Hydrological events, microbes, and fugitive data: Addressing public supply well vulnerability in a changing climate

ABSTRACT: Extreme hydrological events are likely to become increasingly frequent due to climate change, and these may increase contamination threats to public supply wells. Dynamic overland flow and groundwater recharge processes may allow contaminants present in surface water to enter aquifers at rates, concentrations, or locations that would not otherwise be experienced. Groundwater recharge provides an important, unseen link between surface water event flows and the potential for contaminant arrival at a well. Data from events such as mid-winter snowmelts may represent "fugitive data" - data whose import is not realized, and which are not retained for analysis. In this study, two case studies are cited to demonstrate the potential for event-induced recharge to increase risks at public supply wells. These studies measured pathogen indicator species concentrations and monitored groundwater level and temperature to estimate recharge rates. A case study at the Thornton well field near Woodstock, ON, illustrates how fugitive data could be used to interpret sample data from the raw water at a public supply well. Research at the Woodstock site quantified localized recharge rates of up to 710 mm per two-week snowmelt event.

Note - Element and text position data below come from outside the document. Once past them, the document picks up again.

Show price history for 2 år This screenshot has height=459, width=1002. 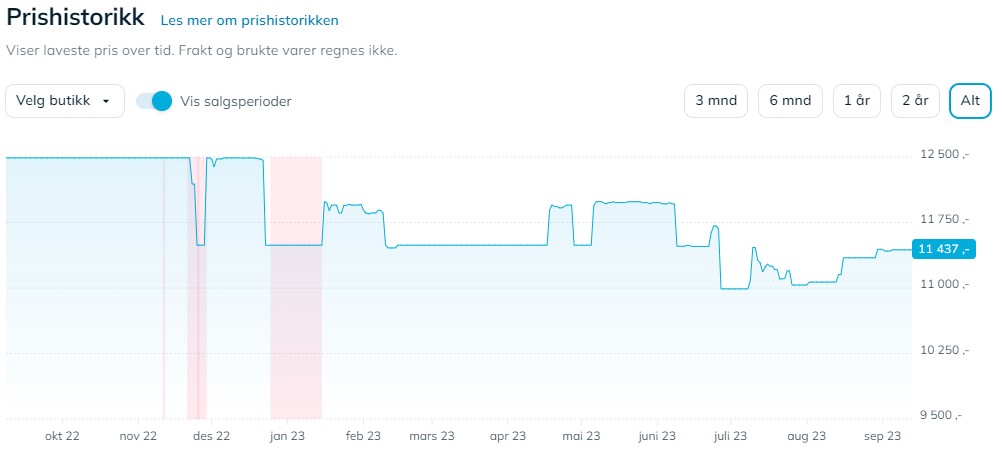point(915,101)
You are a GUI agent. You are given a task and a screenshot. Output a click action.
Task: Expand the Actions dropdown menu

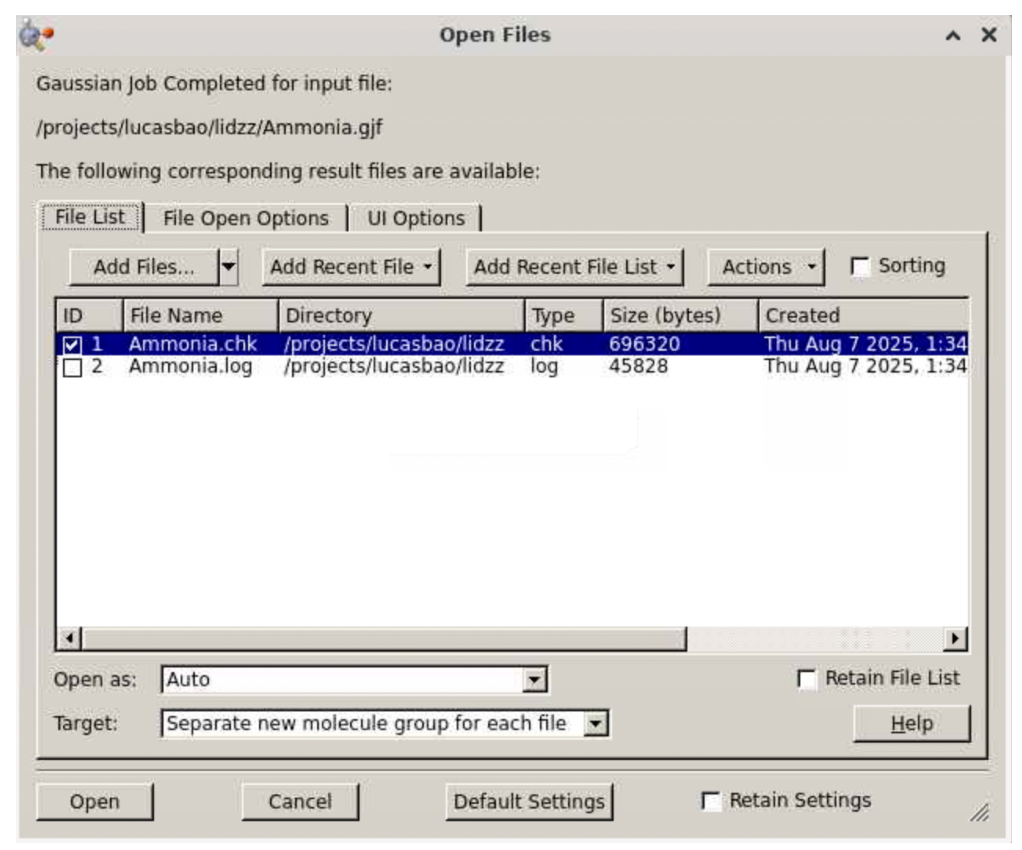pos(766,267)
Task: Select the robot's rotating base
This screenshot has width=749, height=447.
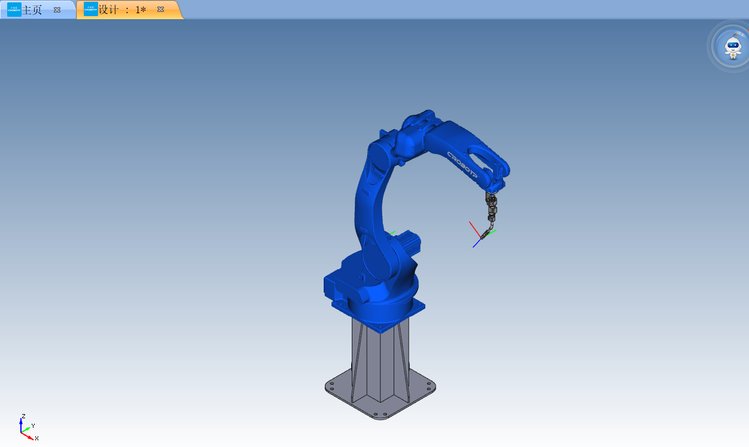Action: [370, 290]
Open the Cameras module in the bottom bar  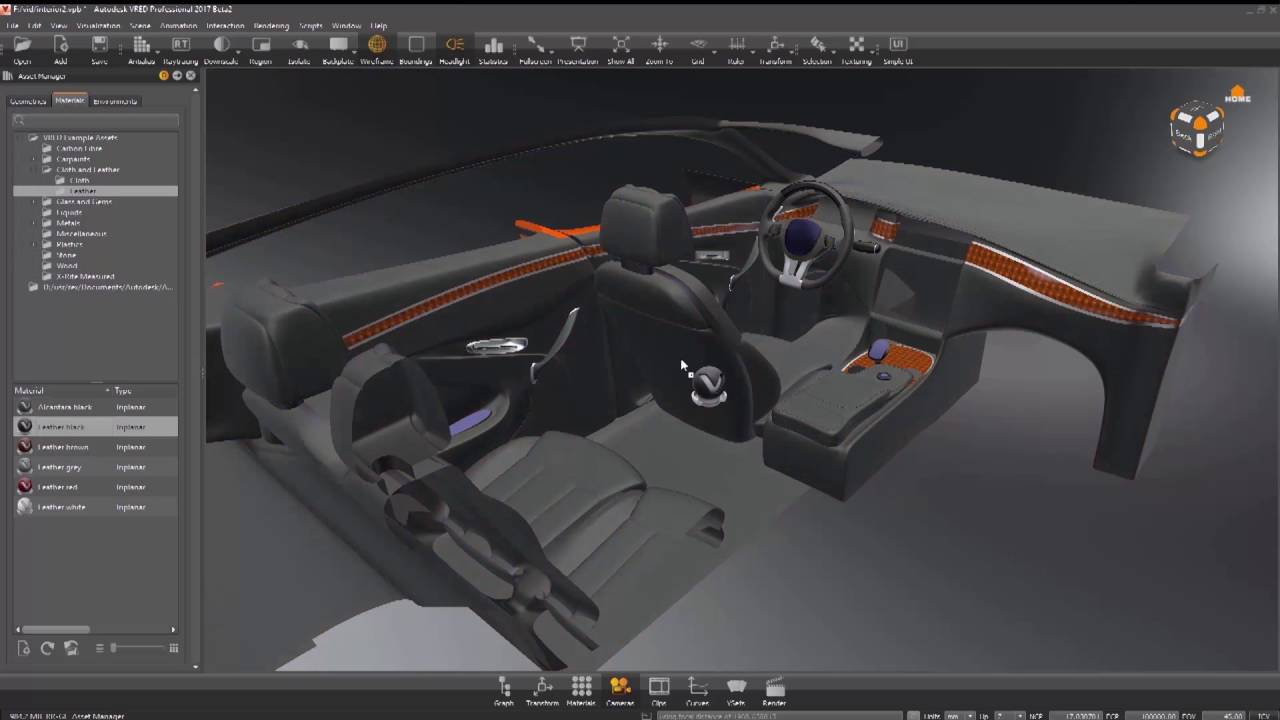[x=620, y=687]
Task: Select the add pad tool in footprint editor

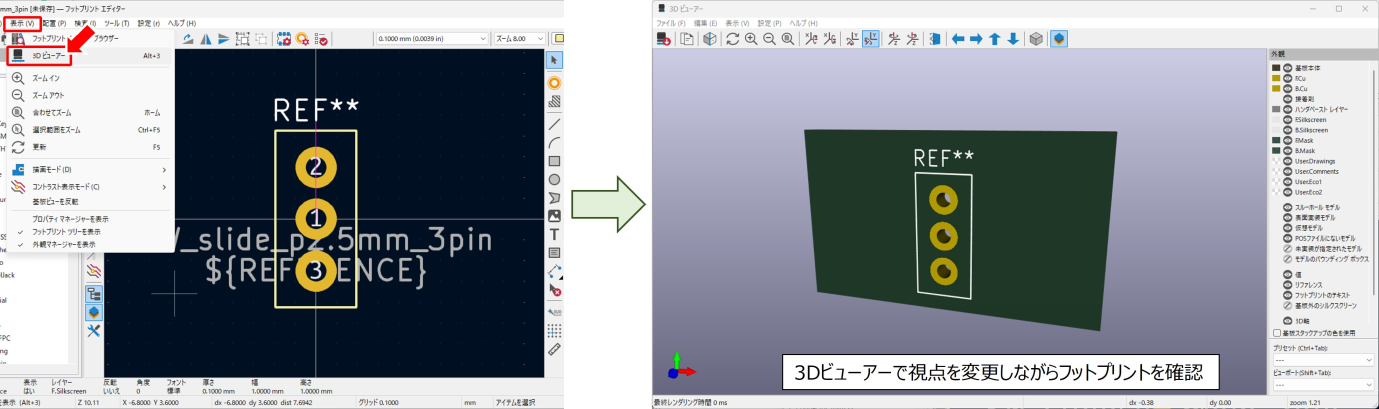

A second study within the Mannheim West well field near Kitchener, ON, quantified depression focused recharge of up to 390 mm during extreme precipitation events. Risks to public supply wells may be more likely to increase with compound events such as heavy rainfall following snowmelt, or consecutive rainfall events. The recognition, retention, and assessment of fugitive data related to heavy rainfall or snowmelt timing could assist groundwater managers in understanding transient changes in well vulnerability as flow systems and microbial concentrations respond to events. Crowd sourcing of extreme event data may be one way to capture data related to temporary surface water and recharge processes.